CrossTimbers Children’s Mission Adventure Camp is known to have a lot of exciting adventures involving swimming, climbing, singing, playing and having fun. It is also where campers 3rd-6th grade learn about Southern Baptist mission work around the world.
Each summer, CrossTimbers incorporates “mission stops” during each camp session. This summer, campers learn about Edmonton, Canada, where the Baptist General Convention of Oklahoma has a missions partnership with churches and missionaries serving in this major northern city. They also learn about church planting in Arizona, and the campers learn about the history of CrossTimbers, which recently celebrated its 10th year.
For the Edmonton stop, the focus is on history and culture. Campers have fun playing variations of the popular national sport of curling and making green onion pancakes, a favorite Edmonton dish.

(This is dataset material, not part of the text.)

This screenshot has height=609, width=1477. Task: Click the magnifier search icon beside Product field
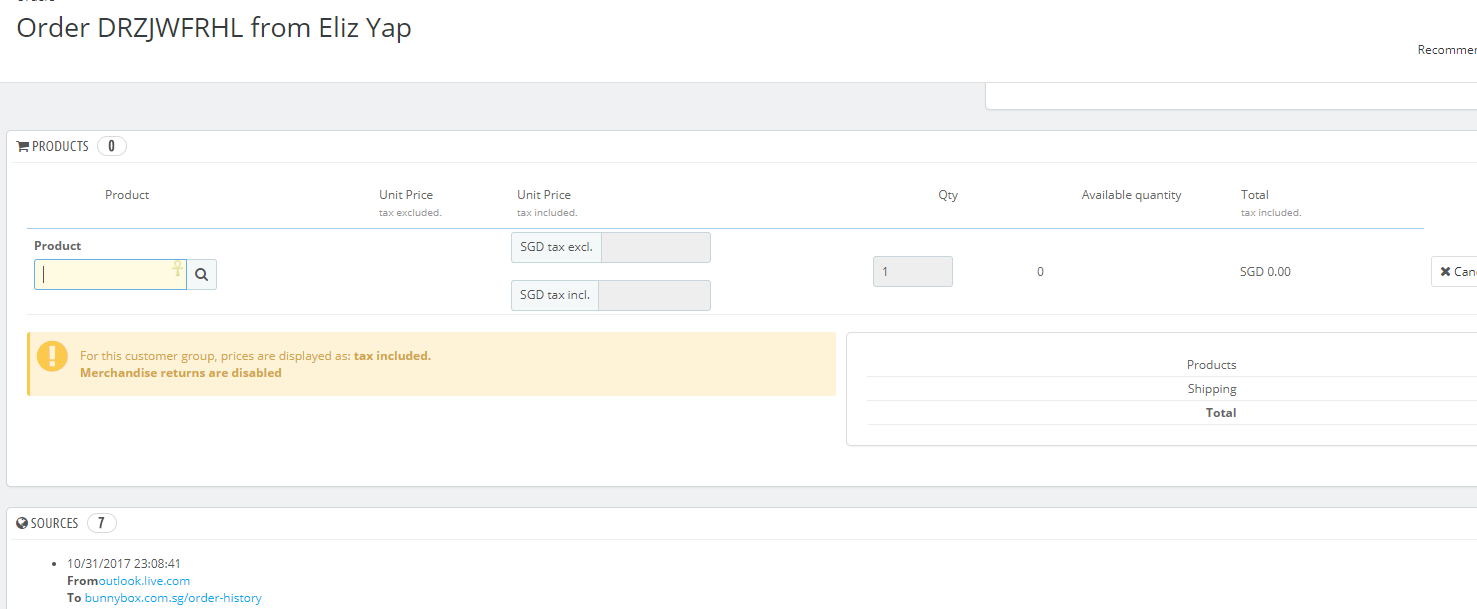(x=202, y=275)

Charles Scheffe is a church planter in Arizona, after serving as children’s minister at Edmond, First for many years. During the church planting stop, campers learn about the importance of church plants, and they write letters to Scheffe, encouraging him and the church he helped plant near Phoenix.
The camp history stop covers how Camp Hudgens and Camp Nunny Cha-ha merged together to create CrossTimbers. Campers also learn about CrossTimbers originating at the former Camp Hudgens site near McAlester and making the transition five years ago to its current site not far from Falls Creek Baptist Conference Center near Davis.The camp history stop also features a hike to the three crosses, located on a mountainous landscape on the west side of the campgrounds. CrossTimbers program director Charlie Gatton said this part of the mission stop has seen encouraging results.
“In our camp history, one of the things we have done is go to the crosses,” Gatton said. “Churches have gone up there in the mornings, sometimes, to do their small groups. It’s an important part of our camp history. Every mission stop that we have has a spiritual application, and this one is no different.”
Gatton explained campers are allowed to pick up a rock before this hike and write their names on the rock. Once they reach the crosses, a camp staff member will ask them if it was hard to carry that rock. Campers respond with saying “No.” Then the staff member will ask, if the rock was the size of a boulder, would they be able to carry it to the top of the mountain. Gatton said this becomes an analogy of the burden of sin people carry.“We then tell them what Jesus did on the cross, paying the penalty for our sin,” he said. “Then we tell them to look from one end of the skyline to the other end of the skyline, and from the crosses, you can see about 20 miles each direction. Our staffers will ask them, ‘Do you know what Jesus did for you? He paid the penalty for our sins, and the Bible says that He separates us from our sin, as far as the east is from the west.’ We’ve had many kids come to Christ from the top of that mountain. It’s a really great part of our camp.”
Children have a lot of fun adventures at CrossTimbers. They also learn about mission work, and many make spiritual decisions that impact their lives. A lot can be told in the title, “CrossTimbers Children’s Mission Adventure Camp.”